プロトタイプベースのルーツは、1972年にアラン・ケイが開発した言語「Smalltalk」が採用していたメタオブジェクトの仕様に求めることができる。オブジェクト指向は元々Smalltlkの設計を説明する中で初めて発信された用語である。故にプロトタイプベースは元祖オブジェクト指向と同時に誕生したスタイルと言ってよいが、Smalltalkでのメタオブジェクトはアラン・ケイが最重視していたメッセージングの仕組みを実現するためのインフラストラクチャであったので、そのスタイル自体が取り沙汰されることは無かった。それはLISP風プログラミングの拡張と見なせるものでもあった。Smalltalkのメタオブジェクト仕様は「LISP」のアトム/シンボル型/リストといった情報要素を参考にしていた。

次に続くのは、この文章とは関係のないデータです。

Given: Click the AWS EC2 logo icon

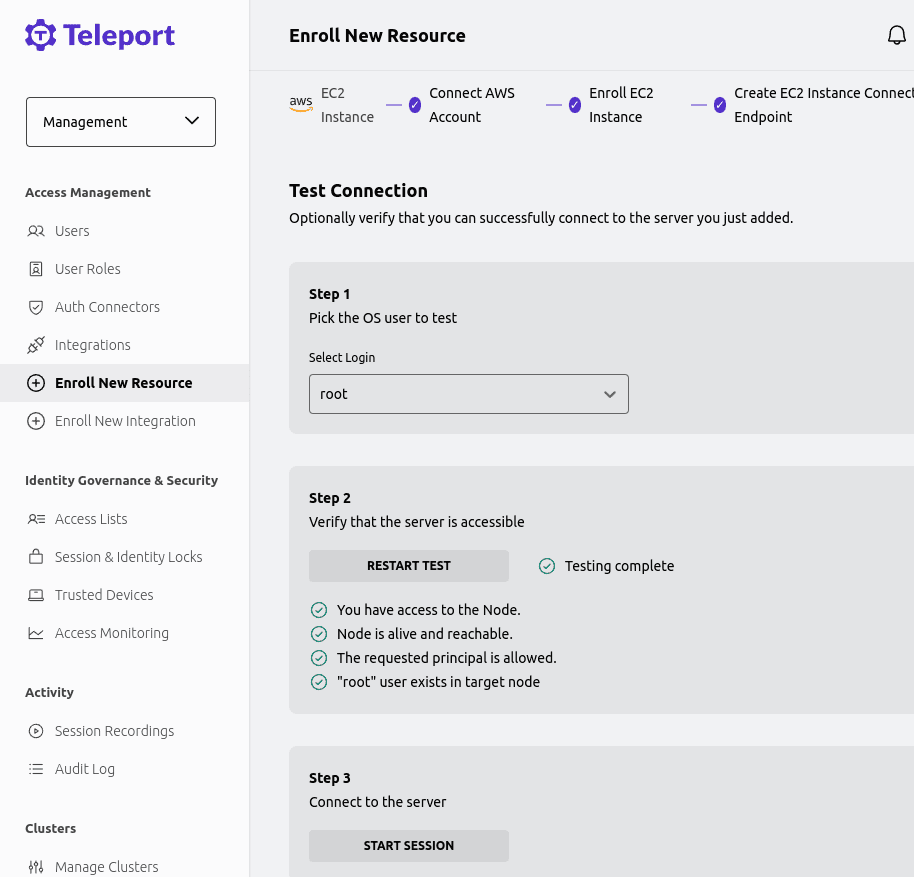Looking at the screenshot, I should coord(301,104).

1980年代になって知名度を得た「Smalltalk」本来の要点であるメッセージングは、その実装が途上段階でもあった理由からさほど認知される事はなく、代わりにその下部構造であるメタオブジェクト仕様の方が「Simula 67」由来のクラスインスタンスという視点から技術的関心を集めて、オブジェクト指向を表舞台に立たせる原動力になっている。しかしこれは、オブジェクトにsubclass:セレクタをメッセージングして派生クラスをクローンするという仕組みの糖衣構文的な事前定義が、そのまま額面通りにSimula風のクラス定義になぞらえられた曲解的解釈でもあった。そこでは動的なメタオブジェクトと静的なユーザー定義型という性質の違いは無視されていた。1980年代を通して、元祖オブジェクト指向のプロトタイプ性質はクラス機構に覆い隠される事になり、オブジェクト指向もまた元祖とは異なるクラス重視の仕様で世間に広まっている。その一方でSmalltalkやLISPコミュニティでは本来のメタオブジェクトを中心にしたパラダイムが追求されていた。

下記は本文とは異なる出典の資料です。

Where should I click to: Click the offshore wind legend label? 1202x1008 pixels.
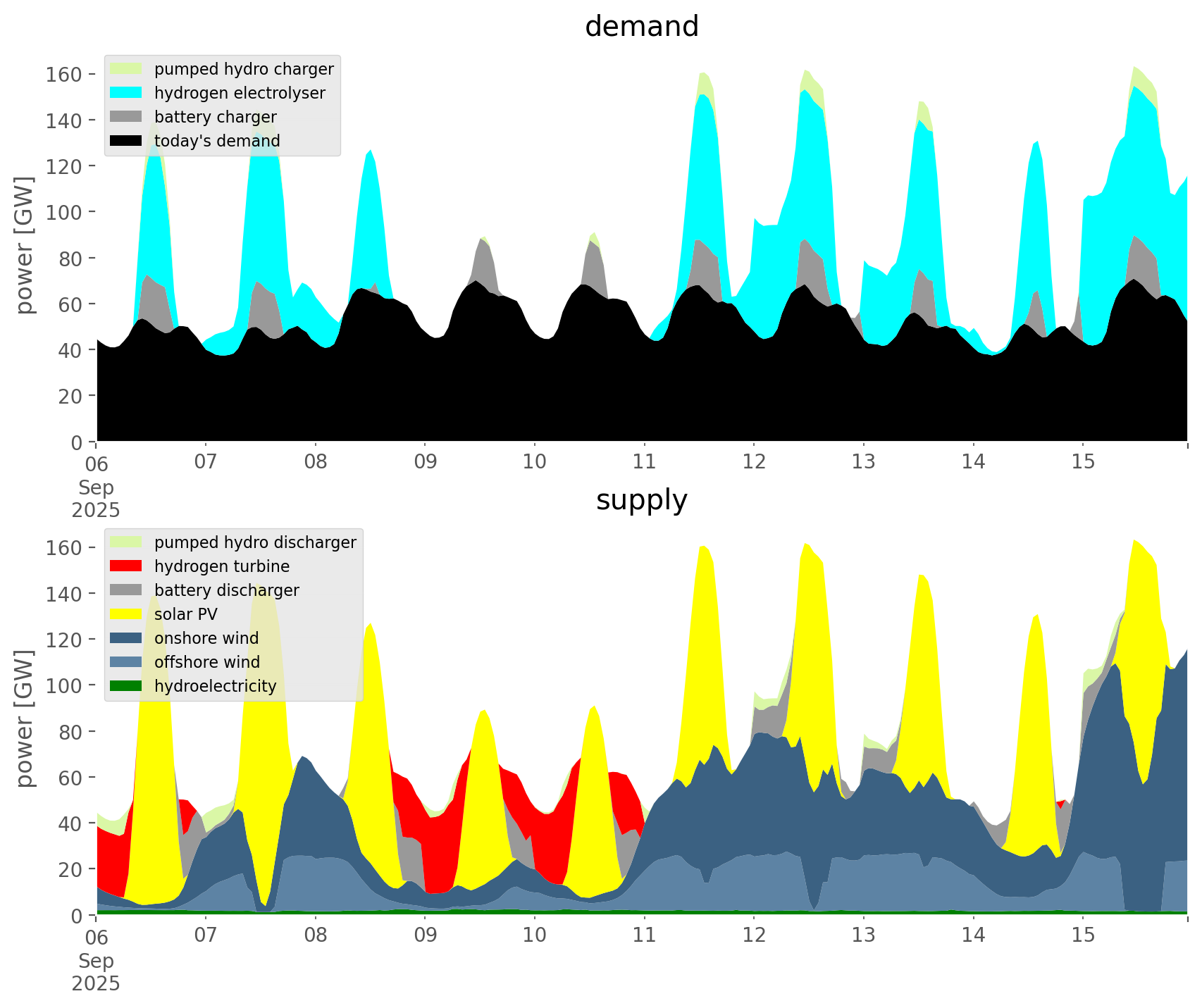(206, 662)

1990年にSmalltalkの方言として公開された「Self」はプロトタイプベースと定義された初のOOP言語として知られている。ただしこれは後付けの解釈であり「JavaScript」こそがプロトタイプベースの立役者とする見方もある。1990年代のプログラム言語の大衆化が重視されるようになった風潮の中で「Self」が示したメタオブジェクトないしメタクラスの考え方は、スクリプト言語Webプログラミング言語に適した手軽で柔軟なパラダイムとして注目を集めた。1994年に「Python」のver 1.0がリリースされ、1996年に「JavaScript」「Ruby」が公開された。その公開当初から人気を集めたJavaScriptの存在感が、従来のクラス中心のオブジェクト指向とは異なることを示すための新しいスタイル定義を必要にしている。